PROBLEM DETAILS ::
Starting at the line with "Where should I click to: Expand", retype each line exactly up to and including the final line of the records below.

MATERIAL SHOWN ::
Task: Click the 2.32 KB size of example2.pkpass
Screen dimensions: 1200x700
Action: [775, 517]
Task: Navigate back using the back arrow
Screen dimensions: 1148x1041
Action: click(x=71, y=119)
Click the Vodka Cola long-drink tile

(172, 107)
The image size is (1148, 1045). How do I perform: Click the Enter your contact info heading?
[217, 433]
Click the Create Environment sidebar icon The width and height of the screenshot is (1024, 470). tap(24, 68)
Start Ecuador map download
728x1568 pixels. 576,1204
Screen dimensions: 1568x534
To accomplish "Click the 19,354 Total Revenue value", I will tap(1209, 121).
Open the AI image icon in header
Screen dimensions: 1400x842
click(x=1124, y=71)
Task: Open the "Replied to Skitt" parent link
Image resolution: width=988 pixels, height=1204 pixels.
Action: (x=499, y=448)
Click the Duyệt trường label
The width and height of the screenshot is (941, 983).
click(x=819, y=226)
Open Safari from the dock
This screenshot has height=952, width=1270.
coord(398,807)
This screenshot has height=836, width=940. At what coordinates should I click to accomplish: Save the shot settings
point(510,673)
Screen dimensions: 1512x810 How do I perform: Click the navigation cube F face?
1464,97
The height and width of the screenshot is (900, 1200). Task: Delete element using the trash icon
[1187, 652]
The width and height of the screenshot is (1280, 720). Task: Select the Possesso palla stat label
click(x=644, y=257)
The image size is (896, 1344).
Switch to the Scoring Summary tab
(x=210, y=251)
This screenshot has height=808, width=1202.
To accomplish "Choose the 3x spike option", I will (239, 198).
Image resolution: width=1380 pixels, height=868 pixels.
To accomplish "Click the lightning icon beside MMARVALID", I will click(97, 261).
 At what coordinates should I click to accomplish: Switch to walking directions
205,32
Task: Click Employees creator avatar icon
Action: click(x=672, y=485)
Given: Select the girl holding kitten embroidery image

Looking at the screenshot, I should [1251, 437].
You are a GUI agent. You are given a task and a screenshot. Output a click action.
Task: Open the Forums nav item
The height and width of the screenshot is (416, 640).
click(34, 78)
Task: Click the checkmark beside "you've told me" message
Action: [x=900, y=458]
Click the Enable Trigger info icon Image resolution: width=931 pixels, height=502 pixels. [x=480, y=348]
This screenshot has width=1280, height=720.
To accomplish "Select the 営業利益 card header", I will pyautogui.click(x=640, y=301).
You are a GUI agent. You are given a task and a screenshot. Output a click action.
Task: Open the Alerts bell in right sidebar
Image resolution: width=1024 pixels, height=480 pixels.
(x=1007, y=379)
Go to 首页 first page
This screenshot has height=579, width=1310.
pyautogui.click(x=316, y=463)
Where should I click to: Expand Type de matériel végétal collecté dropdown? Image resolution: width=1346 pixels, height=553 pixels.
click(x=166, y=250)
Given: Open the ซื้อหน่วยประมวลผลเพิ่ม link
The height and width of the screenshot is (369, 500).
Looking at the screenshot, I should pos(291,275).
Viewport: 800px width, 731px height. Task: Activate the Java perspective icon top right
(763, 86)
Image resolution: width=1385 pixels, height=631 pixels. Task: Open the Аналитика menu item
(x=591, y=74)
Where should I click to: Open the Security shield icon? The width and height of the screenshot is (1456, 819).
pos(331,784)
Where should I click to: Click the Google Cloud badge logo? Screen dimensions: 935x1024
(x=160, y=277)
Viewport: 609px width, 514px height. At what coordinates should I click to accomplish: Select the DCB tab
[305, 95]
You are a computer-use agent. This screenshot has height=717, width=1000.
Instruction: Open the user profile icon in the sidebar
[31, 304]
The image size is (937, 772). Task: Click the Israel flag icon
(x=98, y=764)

RESULT ::
Where should I click to: Expand Type de matériel végétal collecté dropdown? Image resolution: width=1346 pixels, height=553 pixels.
click(x=166, y=250)
Given: Open the ซื้อหน่วยประมวลผลเพิ่ม link
The height and width of the screenshot is (369, 500).
Looking at the screenshot, I should pos(291,275).
Viewport: 800px width, 731px height. Task: Activate the Java perspective icon top right
(763, 86)
Image resolution: width=1385 pixels, height=631 pixels. Task: Open the Аналитика menu item
(x=591, y=74)
Where should I click to: Open the Security shield icon? The width and height of the screenshot is (1456, 819).
pos(331,784)
Where should I click to: Click the Google Cloud badge logo? Screen dimensions: 935x1024
(x=160, y=277)
Viewport: 609px width, 514px height. At what coordinates should I click to accomplish: Select the DCB tab
[305, 95]
You are a computer-use agent. This screenshot has height=717, width=1000.
Instruction: Open the user profile icon in the sidebar
[31, 304]
The image size is (937, 772). Task: Click the Israel flag icon
(x=98, y=764)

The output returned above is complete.